Starting with the line where "Instruction: Go to" appears, print every line through the end of the entries below exactly as it stands, and leave out the pictures.

Segment Start: Records to process

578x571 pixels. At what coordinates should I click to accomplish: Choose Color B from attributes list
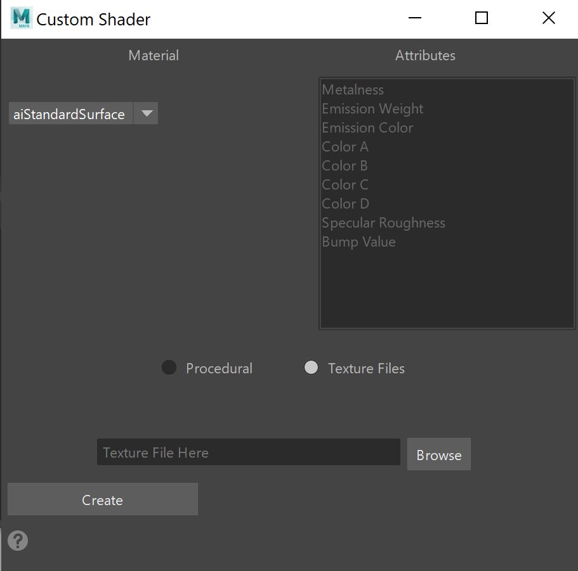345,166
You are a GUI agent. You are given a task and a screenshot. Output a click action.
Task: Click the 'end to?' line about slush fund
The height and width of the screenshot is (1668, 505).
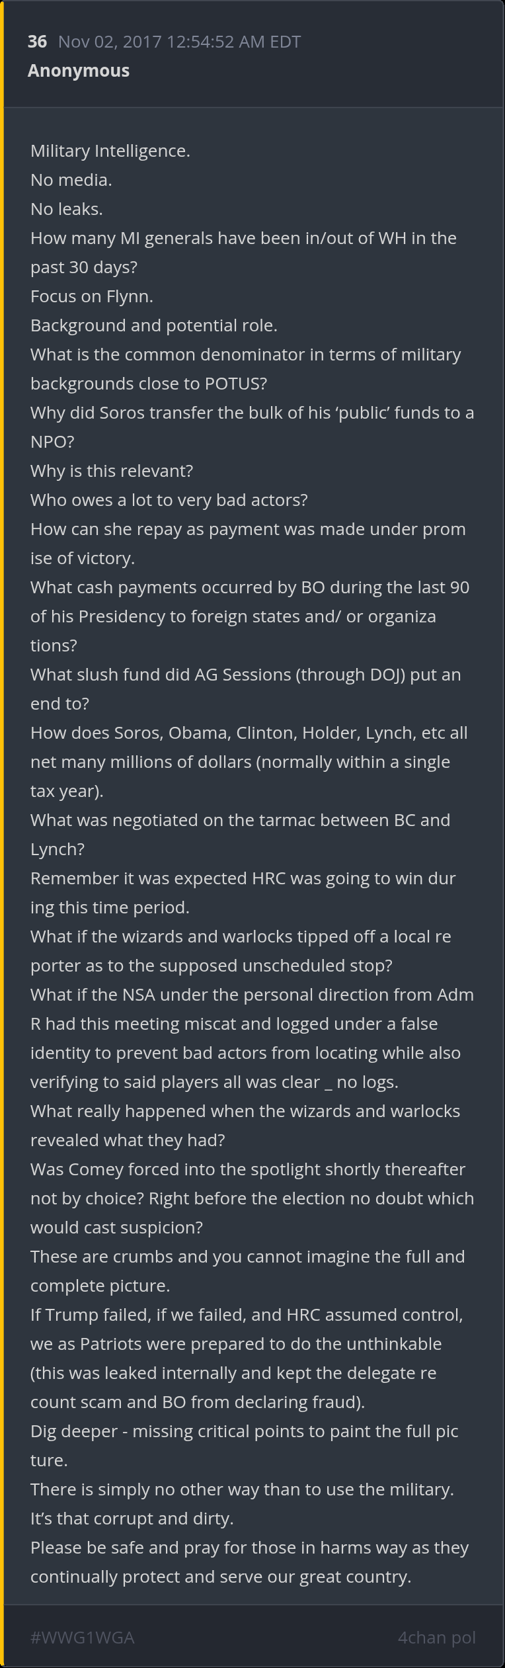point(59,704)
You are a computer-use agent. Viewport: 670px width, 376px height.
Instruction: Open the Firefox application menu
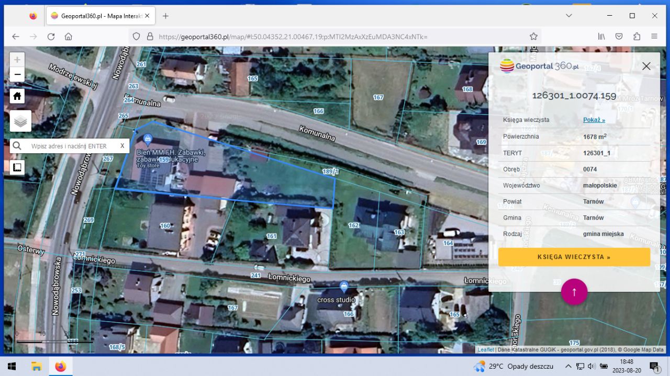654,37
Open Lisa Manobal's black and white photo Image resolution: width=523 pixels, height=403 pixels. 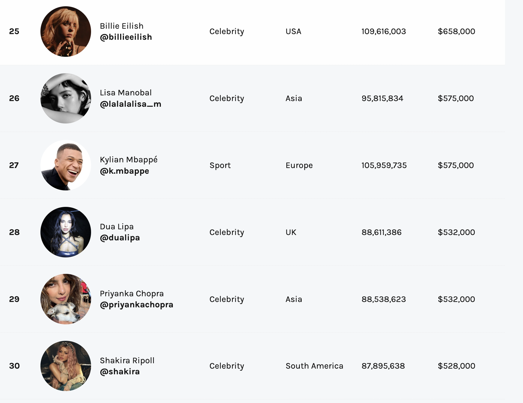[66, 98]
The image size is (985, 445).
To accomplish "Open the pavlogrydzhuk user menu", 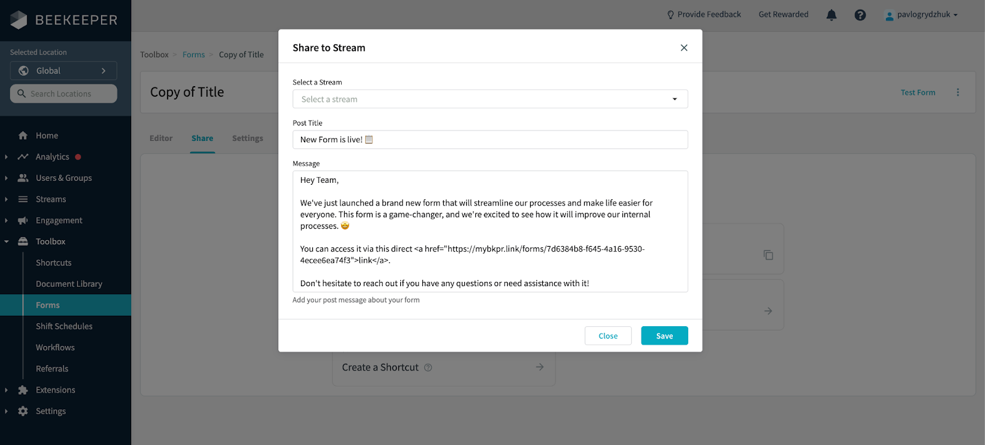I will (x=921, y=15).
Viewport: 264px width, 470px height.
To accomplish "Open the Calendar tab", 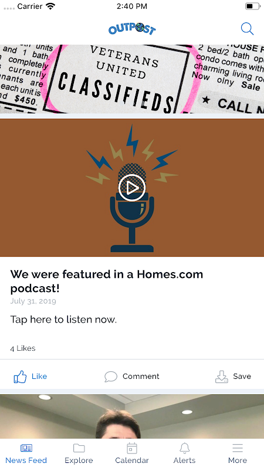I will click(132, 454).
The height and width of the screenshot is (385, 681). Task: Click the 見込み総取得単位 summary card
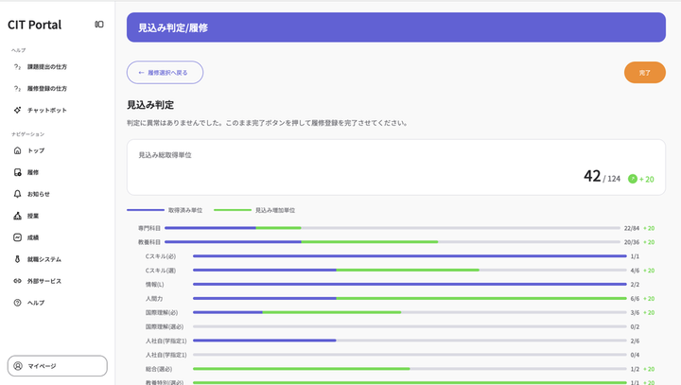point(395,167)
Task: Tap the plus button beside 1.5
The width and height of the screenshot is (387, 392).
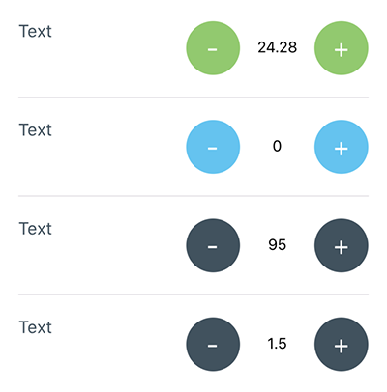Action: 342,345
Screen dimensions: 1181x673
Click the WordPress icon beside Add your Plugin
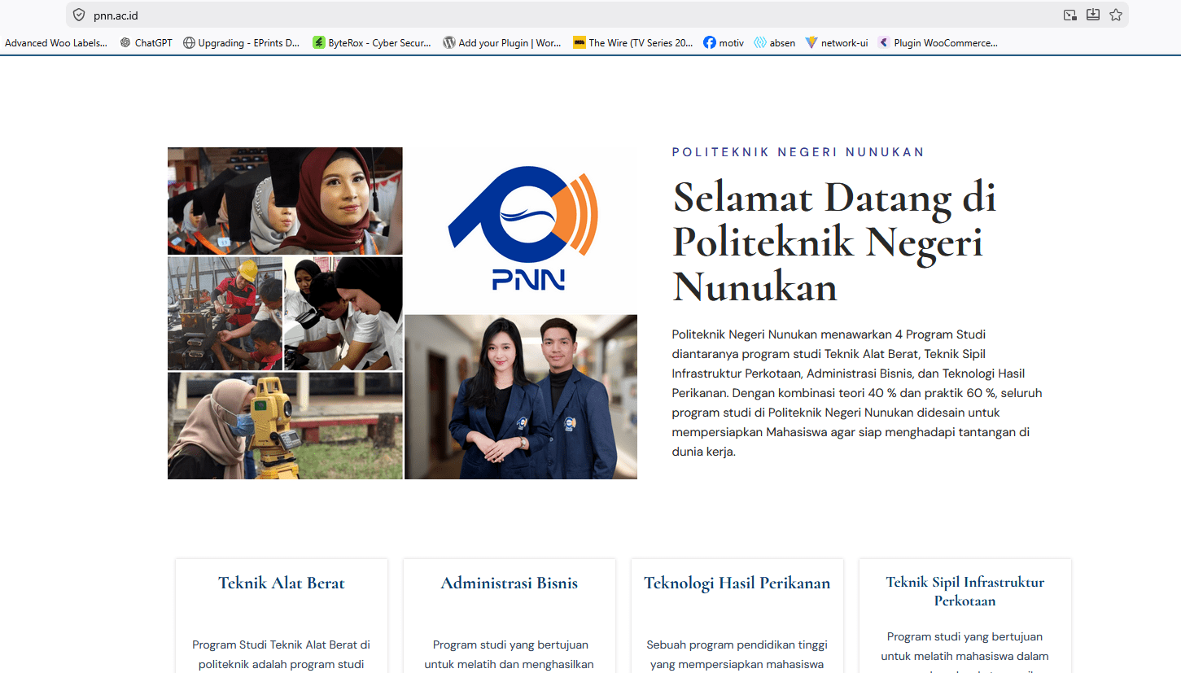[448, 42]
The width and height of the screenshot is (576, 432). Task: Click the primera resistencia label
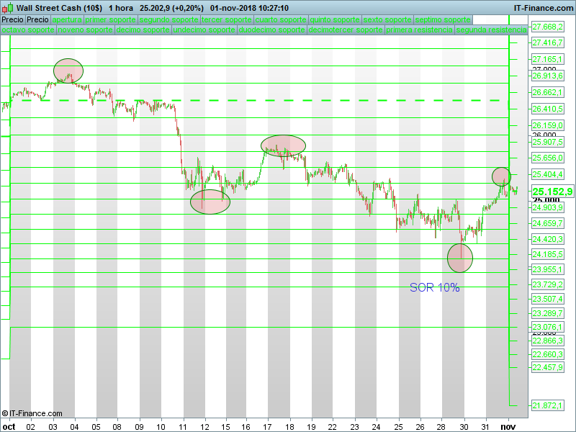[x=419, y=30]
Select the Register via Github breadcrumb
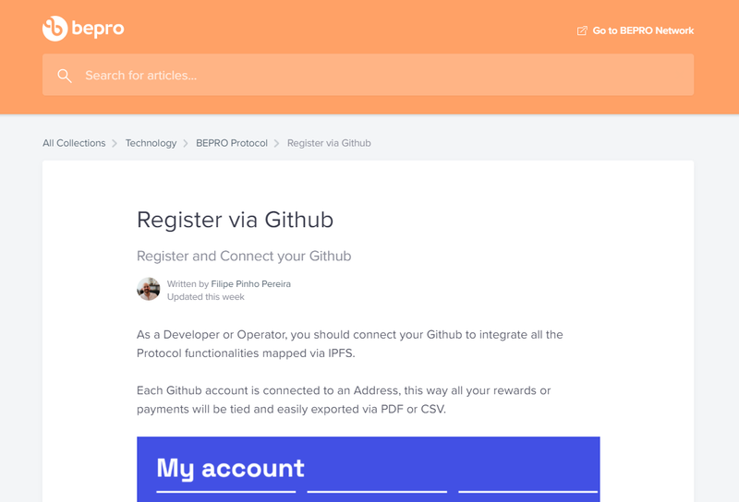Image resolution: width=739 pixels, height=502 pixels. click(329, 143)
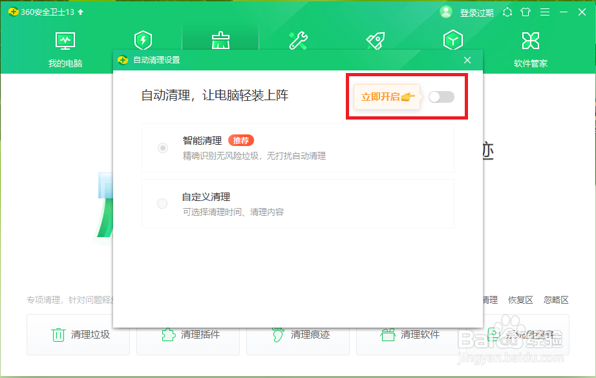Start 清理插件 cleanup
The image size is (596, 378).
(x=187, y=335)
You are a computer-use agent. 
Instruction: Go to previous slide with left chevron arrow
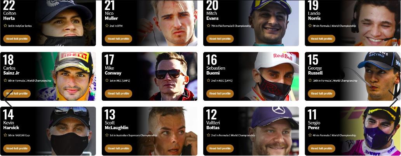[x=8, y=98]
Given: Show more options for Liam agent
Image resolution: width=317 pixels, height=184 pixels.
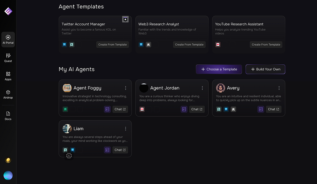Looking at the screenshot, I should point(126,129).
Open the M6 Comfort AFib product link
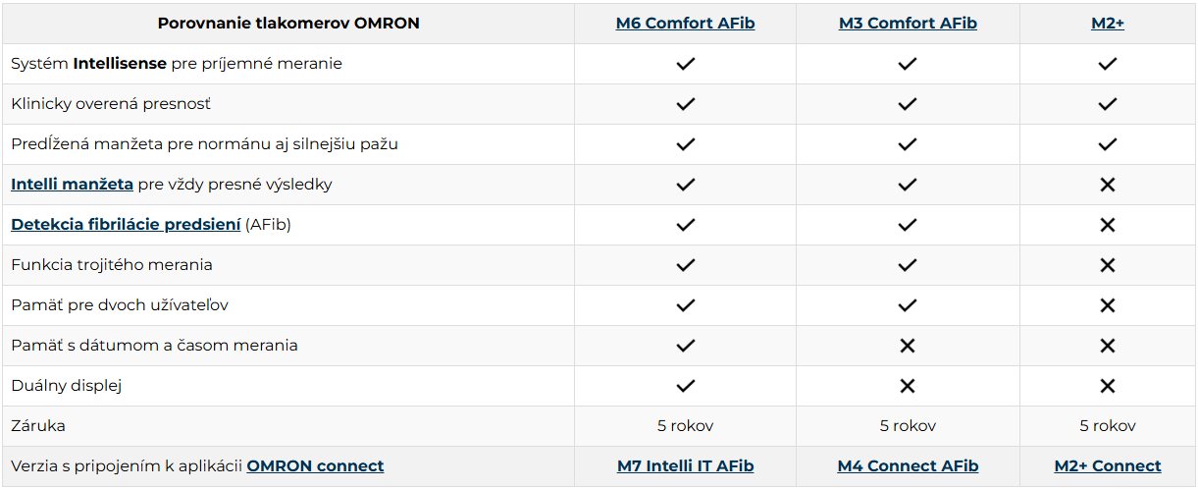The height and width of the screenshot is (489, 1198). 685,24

Segment End: Records to process

* **Answer for this exercise**:
Instruction: Go to previous slide with left chevron arrow
[x=8, y=98]
Given: Show more options for Liam agent
Image resolution: width=317 pixels, height=184 pixels.
Looking at the screenshot, I should point(126,129).
Open the M6 Comfort AFib product link
The height and width of the screenshot is (489, 1198). 685,24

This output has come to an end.